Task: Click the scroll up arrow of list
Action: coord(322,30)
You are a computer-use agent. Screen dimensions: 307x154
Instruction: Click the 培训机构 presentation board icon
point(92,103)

_ _ _ _ _ _ _

§ EXERCISE AIM
The answer is the line containing "Instruction: Click the" together with every line after it in the records, repeated exactly and with nothing else.

§ TASK RESULT
Instruction: Click the 培训机构 presentation board icon
point(92,103)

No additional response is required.